Dignity NY is one of 37 communities across the US registered with DignityUSA. It is operated by six steering committee members who oversee the $41,000 yearly budget, according to a 2018 IRS 990 form, the most recent information available.
Not turning the other cheek
Duddy-Burke said New York’s community is especially important to Dignity’s overall image.
“New York is such a visible place [and] having a large, visible, and visionary group there is really important. It really helped put DignityUSA on the national map,” she said.
Through the decades, the New York community was active in pivotal LGBTQ rights battles and developing leaders in the LGBTQ movement. One Dignity member, Father Robert Carter, became a founder of the National LGBTQ Task Force. For decades, the community has conducted a Pride liturgy on the steps outside New York’s iconic St. Patrick’s Cathedral, and they brought forth a legal case that ultimately allowed them to demonstrate in front of the church.
“That was the first ruling for queer groups to be able to have public witness,” said Duddy-Burke. “It’s obviously been important for LGBTQ plus Catholics to have this witness outside of St. Patrick’s. That’s like the Church of the United States and probably the most famous Catholic Church in the US.
“That’s just one example of how pivotal having that chapter in New York has been,” she added.
Members of the community participated in the fight to march in New York’s main annual St. Patrick’s Day Parade.
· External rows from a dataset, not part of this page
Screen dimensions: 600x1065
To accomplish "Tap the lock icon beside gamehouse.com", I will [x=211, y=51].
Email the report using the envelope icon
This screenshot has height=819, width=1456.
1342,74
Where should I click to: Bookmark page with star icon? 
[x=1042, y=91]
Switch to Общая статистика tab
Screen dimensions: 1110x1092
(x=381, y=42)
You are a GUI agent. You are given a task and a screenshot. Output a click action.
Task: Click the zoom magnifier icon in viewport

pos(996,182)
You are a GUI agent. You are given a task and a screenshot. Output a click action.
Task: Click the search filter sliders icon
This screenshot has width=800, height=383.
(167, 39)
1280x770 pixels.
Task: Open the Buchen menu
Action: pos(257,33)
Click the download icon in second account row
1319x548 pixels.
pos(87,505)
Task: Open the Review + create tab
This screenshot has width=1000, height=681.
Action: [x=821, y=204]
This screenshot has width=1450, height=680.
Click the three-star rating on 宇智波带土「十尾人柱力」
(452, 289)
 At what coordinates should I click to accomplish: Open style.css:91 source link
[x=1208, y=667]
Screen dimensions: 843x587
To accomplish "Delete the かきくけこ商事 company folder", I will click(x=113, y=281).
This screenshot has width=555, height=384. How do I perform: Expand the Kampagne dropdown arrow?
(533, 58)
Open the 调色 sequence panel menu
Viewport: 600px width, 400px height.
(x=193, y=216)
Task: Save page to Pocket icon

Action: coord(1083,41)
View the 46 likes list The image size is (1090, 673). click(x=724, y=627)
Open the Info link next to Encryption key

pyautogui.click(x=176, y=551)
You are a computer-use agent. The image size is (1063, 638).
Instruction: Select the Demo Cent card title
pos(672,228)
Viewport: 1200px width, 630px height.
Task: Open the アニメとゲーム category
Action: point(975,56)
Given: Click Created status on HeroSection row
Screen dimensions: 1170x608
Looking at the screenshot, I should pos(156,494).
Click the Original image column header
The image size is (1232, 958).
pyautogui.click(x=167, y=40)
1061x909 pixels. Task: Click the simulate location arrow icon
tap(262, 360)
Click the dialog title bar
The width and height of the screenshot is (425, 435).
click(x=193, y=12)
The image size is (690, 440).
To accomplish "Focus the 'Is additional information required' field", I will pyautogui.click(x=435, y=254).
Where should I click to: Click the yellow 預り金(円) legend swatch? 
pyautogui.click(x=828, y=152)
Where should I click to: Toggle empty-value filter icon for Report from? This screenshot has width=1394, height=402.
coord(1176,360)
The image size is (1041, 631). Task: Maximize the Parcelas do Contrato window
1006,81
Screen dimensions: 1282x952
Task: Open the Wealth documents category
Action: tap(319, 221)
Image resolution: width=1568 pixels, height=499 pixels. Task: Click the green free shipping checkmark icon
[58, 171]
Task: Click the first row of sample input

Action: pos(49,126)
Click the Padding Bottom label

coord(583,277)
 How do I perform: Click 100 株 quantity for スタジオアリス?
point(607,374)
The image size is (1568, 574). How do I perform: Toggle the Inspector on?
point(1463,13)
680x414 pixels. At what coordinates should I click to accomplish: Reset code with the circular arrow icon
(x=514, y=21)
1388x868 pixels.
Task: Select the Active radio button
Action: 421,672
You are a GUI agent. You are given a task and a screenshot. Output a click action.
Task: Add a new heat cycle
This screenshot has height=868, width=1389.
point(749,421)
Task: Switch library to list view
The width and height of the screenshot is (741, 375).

Parade organizers ended the longtime ban ended in 2014 (though Staten Island’s St. Patrick’s Day Parade still maintains a homophobic policy). Members pushed New York City and the state for sexual orientation to be included in anti-discrimination and human rights laws, and they fought for same-sex marriage among other battles for rights.
Dignity NY kept its faith even during the church’s sexual abuse scandal. The church added salt to the wound of centuries of shunning and shaming of LGBTQ people where LGBTQ Catholics were scapegoated and forced to defend themselves.
The church’s sexual abuse scandal hit Dignity NY when then-Dignity NY member and openly gay Father Bernard Lynch was acquitted after being accused of having improper relations with one of the students as a chaplain at a Catholic High School in the Bronx. Fr. Lynch now lives in London with his husband.
“We had to explain over and over and over again being gay doesn’t mean you want to have sexual relations with children or teenagers,” Stone said. “That was a very traumatic event for Father Lynch and for the entire Dignity New York community.”
The debate about LGBTQ Catholics in the church continues today. Pope Francis has indicated an openness to LGBTQ Catholics and requested forgiveness for the way the church has treated queer people.
Stone believes Dignity NY’s primary influence through the decades has not been with church leaders, but with everyday Catholics.
“That’s who we’re talking to,” Stone said.
Next 50
Dignity NY and DignityUSA are growing, unlike the Catholic church, which is losing members, Duddy-Burke and Stone said.
Duddy-Burke called going virtual a “gift of the pandemic.”
“It really created some opportunity for us to reach new people, younger people, and to start pushing our leaders forward to carry us through our next 50 years,” she said.
“If they’re going to be in a spiritual community, it better be inclusive and affirming of all people and open it,” Duddy-Burke said.
Barber, a 37-year-old lesbian who was born after DignityUSA established itself as an independent Catholic community separate from the church, expressed gratitude during her reading. Dignity was there for her when she came out.
“Arms [were] open, waiting to embrace us, and so for that, I’m eternally grateful,” she said. “Dignity New York. you are the hands and heart of Christ as you embrace and love as God loves. As you look ahead to the next 50, I pray that you’ll continue to be the hands, the feet, the voice, the body, and the heart of Christ as well.”